Out Here

Aged in the cask

Barrel Chested
Slobberbone
Doolittle Records

Slobberbone never quite fit into any of the usual country-rock categories, and there always was a suspicion that the songs of leader Brent Best encompassed a bit too much for that kind of easy treatment. Barrel Chested confirms it, and makes a compelling case for Best as one of the area's best songwriters.

Barrel is Slobberbone's second album with Doolittle: The first was a rerelease of Crow Pot Pie, issued independently in 1994 and then picked up by the Austin-based label, which issued it in a slightly altered form. On the new disc, the band is a trio (Best, bassist Brian Lane, and drummer Tony Harper) rather than the somewhat busy quintet that appeared on Crow; new guitarist Jess Bar doesn't appear. The stripped-down presentation brings a great deal of clarity to the music, which reminds one of Son Volt and the Jay Farrar side of Uncle Tupelo, except that Best seems to get out a bit more than Farrar. Both bands share a sense of roots--not copied, not traced, but altered as they pass through the artist's lens. The change from Crow to Barrel is exemplified by "Haze of Drink," a Crow number that didn't make it from the indie release to Doolittle's. The song is essentially unchanged--a head-pounding, hell-raising evocation of the state referred to in the title--but the new version is more polished, better put together, and more direct.

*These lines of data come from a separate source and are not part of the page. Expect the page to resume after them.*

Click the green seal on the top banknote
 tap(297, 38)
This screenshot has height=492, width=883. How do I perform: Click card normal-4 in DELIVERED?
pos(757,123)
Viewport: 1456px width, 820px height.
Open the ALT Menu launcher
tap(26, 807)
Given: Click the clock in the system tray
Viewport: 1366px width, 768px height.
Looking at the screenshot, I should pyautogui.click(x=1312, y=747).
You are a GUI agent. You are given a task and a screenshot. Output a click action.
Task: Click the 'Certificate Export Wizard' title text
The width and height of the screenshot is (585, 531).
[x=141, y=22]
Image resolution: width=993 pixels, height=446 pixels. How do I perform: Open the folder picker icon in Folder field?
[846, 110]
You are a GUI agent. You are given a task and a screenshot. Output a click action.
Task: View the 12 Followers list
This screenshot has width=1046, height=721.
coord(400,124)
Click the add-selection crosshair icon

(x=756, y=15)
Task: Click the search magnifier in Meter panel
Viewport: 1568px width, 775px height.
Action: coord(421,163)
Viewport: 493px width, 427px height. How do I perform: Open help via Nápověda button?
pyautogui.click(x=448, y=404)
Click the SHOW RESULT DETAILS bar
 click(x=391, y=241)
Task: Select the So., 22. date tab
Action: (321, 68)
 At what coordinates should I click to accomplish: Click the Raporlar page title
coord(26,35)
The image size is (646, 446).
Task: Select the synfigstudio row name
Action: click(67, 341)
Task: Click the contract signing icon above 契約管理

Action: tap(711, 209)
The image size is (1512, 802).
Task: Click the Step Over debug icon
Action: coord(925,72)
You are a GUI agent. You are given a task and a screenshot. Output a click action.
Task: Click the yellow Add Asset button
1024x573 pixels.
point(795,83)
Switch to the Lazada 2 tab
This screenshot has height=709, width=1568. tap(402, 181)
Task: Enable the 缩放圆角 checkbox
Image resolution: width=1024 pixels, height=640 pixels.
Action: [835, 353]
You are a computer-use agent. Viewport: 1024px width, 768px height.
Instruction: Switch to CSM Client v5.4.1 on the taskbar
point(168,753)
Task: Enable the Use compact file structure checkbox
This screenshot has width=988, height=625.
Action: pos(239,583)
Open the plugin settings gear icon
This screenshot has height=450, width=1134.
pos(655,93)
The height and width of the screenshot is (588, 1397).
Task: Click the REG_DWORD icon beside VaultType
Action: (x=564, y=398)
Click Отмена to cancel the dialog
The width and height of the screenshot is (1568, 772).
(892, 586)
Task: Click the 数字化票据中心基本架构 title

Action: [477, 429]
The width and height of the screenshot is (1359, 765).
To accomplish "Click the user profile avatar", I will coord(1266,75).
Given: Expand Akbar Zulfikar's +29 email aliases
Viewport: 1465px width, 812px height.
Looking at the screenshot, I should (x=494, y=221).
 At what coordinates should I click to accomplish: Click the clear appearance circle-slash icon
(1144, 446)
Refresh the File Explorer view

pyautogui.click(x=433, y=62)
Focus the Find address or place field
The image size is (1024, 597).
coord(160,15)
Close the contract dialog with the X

Best's love of big guitar is still intact, as announced by the first ringing thwaps on the guitar strings that kick off the first and title track, and he still loves the fiddle, mandolin, and steel guitar. Now, however, they're mood-setting tools--employed in the service of the song--rather than the self-conscious explorations of Crow. Earlier this year, four of the songs on Barrel were released non-commercially in their acoustic form. Those songs ("Engine Joe," "Lame," "Little Drunk Fists," and the title track) showed Best's songwriting to be in good form, and in their finished states on Barrel they prove that he's learning more about how to put a song together.

Best has an everyday voice in the best sense of the word. Whether angrily denouncing a poisonous lover ("I'll be Damned"), wearily contemplating his next relapsed breakdown ("Get Gone Again"), or delivering a folksy, John Prine-like ditty ("Engine Joe," at least until the guitars kick in), his voice has the familiar cadences of an old friend. Barrel Chested isn't country-rock, or insurgent honky-tonk, or anything more than music made by someone who articulates his vision according to certain beloved patterns; in the case of Best, as much AC/DC and Lynyrd Skynyrd (check out the guitar solo on "Barrel Chested") as Buck Owens or the Flatlanders.